Section 3 of Ord. No. 11936, adopted July 12, 2022, provides for an effective date of Jan. 1, 2018, for subsection (b)(5); January 1, 2010, for subsection (b)(6); and August 6, 2016, for subsection (b)(7).
(a) Tax rate. The tax rate shall be at an amount equal to two and six-tenths (2.6) percent of the gross income from the business upon every construction contractor engaging or continuing in the business activity of construction contracting within the city.
(1) However, gross income from construction contracting shall not include charges related to groundwater measuring devices required by A.R.S. Section 45-604.
(2) (Reserved).
(3) Gross income from construction contracting shall not include gross income from the sale of manufactured buildings taxable under section 19-427.
(4) For taxable periods beginning from and after July 1, 2008, the portion of gross proceeds of sales or gross income attributable to the actual direct costs of providing architectural or engineering services that are incorporated in a contract is not subject to tax under this section. For the purposes of this subsection, "direct costs" means the portion of the actual costs that are directly expended in providing architectural or engineering services.
(5) Handyman exclusion. This classification does not include gross income from any work or operation performed by a person that is not required to be licensed by the registrar of contractors pursuant to A.R.S. Section 32-1121.

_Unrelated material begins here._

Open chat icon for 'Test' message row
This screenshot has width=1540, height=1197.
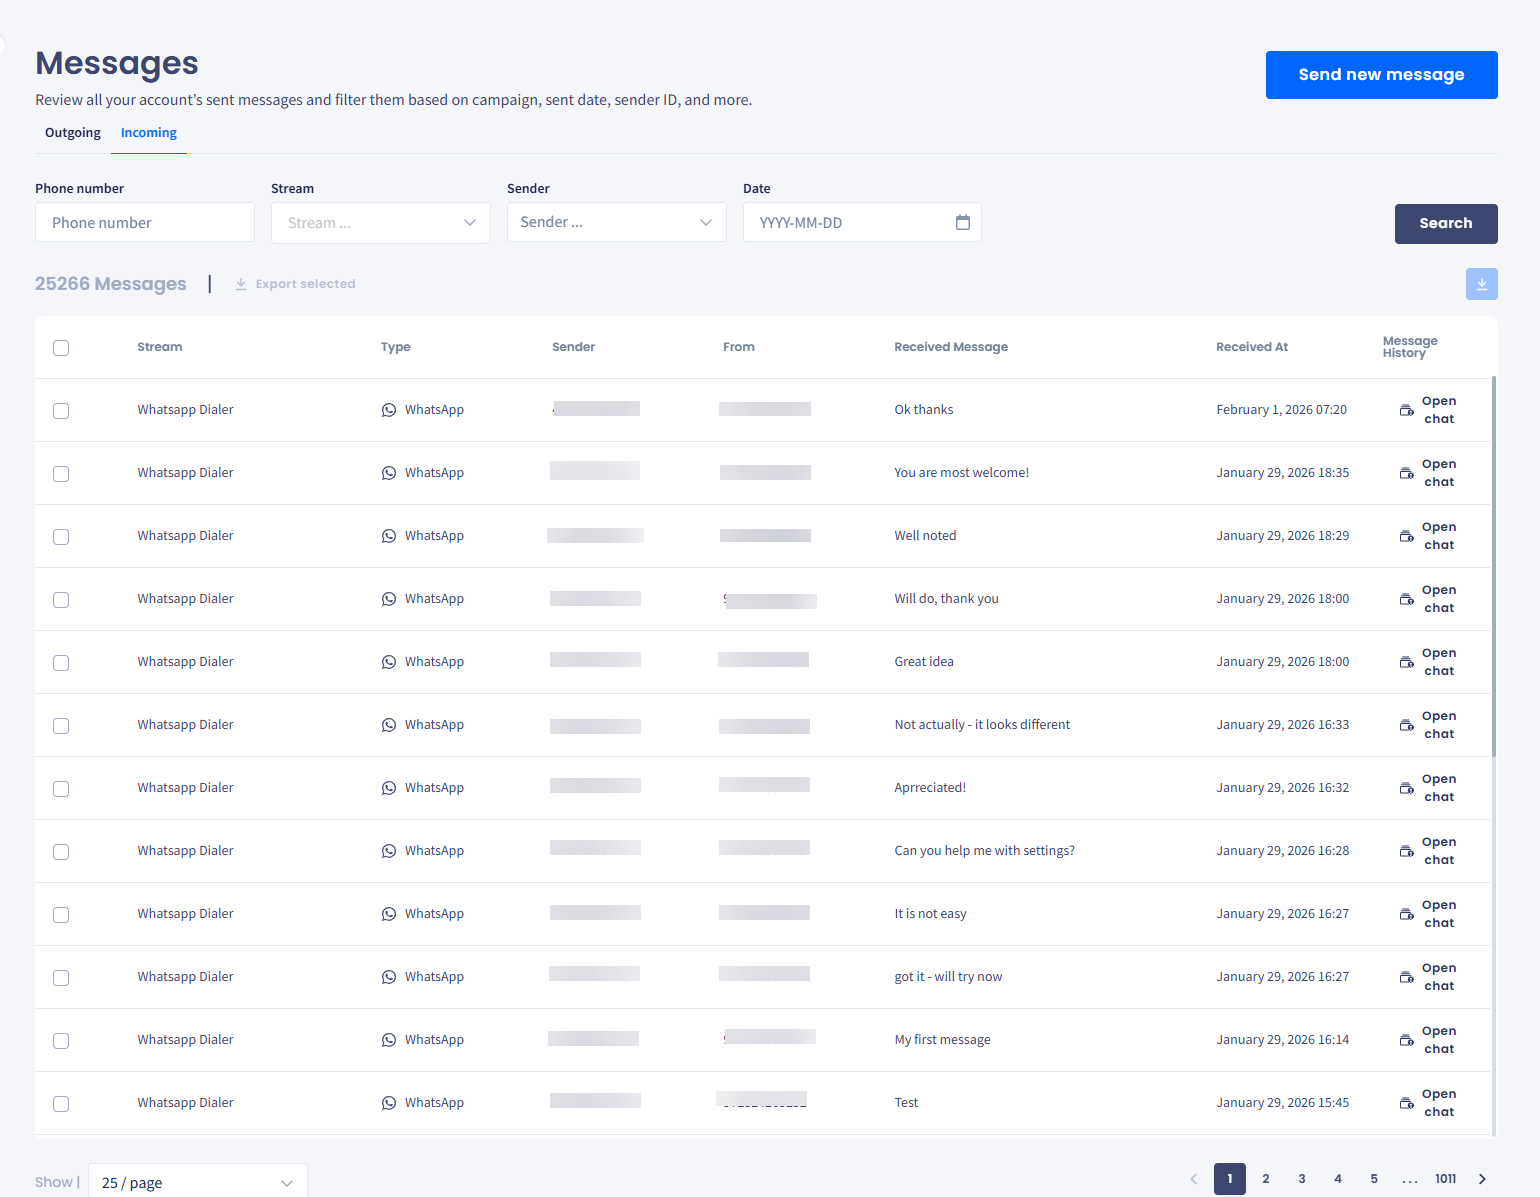coord(1406,1103)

(b) Deductions and exemptions.
(1) Gross income derived from acting as a "subcontractor" shall be exempt from the tax imposed by this section.
(2) All construction contracting gross income subject to the tax and not deductible herein shall be allowed a deduction of thirty-five (35) percent.
(3) The gross proceeds of sales or gross income attributable to the purchase of machinery, equipment or other tangible personal property that is exempt from or deductible from privilege or use tax under:
a. Section 19-465, subsections (7) and (16);
b. Section 19-660, subsections (7) and (16);*
shall be exempt or deductible, respectively, from the tax imposed by this section.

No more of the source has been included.